## ABOUT THIS TASK
Write out exactly, with no other output, the lines below from the one that contains "Switch to the By group tab" through the end.

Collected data
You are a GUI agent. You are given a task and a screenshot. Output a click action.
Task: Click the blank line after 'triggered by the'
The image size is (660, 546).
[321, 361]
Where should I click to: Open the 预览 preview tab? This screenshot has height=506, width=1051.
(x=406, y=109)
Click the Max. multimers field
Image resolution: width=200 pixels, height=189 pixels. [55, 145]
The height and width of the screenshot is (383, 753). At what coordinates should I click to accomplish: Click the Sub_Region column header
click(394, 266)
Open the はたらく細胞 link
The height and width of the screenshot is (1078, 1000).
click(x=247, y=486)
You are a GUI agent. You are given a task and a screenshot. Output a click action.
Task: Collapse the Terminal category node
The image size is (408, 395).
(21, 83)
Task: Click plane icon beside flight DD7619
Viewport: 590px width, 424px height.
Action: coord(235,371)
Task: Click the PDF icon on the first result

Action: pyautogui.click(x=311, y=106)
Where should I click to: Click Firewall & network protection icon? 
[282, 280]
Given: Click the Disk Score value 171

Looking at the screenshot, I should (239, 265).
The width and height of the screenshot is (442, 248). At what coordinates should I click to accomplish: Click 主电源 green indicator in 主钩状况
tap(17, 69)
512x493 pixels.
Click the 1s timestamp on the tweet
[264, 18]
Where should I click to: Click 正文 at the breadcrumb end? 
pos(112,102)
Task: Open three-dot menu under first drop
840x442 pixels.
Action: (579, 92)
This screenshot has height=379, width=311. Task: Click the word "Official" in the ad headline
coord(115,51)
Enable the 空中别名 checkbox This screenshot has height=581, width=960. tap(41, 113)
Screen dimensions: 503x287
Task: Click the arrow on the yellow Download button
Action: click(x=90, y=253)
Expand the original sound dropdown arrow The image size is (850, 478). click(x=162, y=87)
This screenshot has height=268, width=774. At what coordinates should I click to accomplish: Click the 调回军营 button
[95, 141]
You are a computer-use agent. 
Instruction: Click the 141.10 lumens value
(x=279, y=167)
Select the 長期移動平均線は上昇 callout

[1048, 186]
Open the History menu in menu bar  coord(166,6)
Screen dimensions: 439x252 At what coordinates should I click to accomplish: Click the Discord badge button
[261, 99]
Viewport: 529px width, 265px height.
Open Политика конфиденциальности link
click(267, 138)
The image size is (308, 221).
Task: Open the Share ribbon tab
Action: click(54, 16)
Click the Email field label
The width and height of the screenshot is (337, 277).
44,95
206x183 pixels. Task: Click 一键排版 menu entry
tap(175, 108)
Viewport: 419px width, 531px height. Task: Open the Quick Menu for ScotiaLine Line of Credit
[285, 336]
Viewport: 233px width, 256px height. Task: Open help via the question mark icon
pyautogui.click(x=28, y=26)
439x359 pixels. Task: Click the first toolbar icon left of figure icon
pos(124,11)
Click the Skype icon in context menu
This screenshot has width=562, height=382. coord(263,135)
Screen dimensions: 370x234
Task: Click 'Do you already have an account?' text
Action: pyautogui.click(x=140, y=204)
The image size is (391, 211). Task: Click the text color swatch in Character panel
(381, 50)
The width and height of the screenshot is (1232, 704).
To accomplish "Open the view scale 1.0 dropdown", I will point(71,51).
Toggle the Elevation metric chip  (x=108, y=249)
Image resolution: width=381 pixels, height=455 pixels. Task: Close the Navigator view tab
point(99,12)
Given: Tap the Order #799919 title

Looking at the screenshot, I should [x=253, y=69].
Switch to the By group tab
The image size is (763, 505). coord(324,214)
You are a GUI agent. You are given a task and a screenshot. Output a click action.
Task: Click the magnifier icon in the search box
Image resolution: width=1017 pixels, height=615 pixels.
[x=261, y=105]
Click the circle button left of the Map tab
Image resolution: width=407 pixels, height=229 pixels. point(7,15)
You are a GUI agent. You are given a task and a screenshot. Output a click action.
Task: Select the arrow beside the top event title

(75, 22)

## RESULT BELOW
Switch to the By group tab
The image size is (763, 505). coord(324,214)
You are a GUI agent. You are given a task and a screenshot. Output a click action.
Task: Click the magnifier icon in the search box
Image resolution: width=1017 pixels, height=615 pixels.
[x=261, y=105]
Click the circle button left of the Map tab
Image resolution: width=407 pixels, height=229 pixels. point(7,15)
You are a GUI agent. You are given a task and a screenshot. Output a click action.
Task: Select the arrow beside the top event title

(75, 22)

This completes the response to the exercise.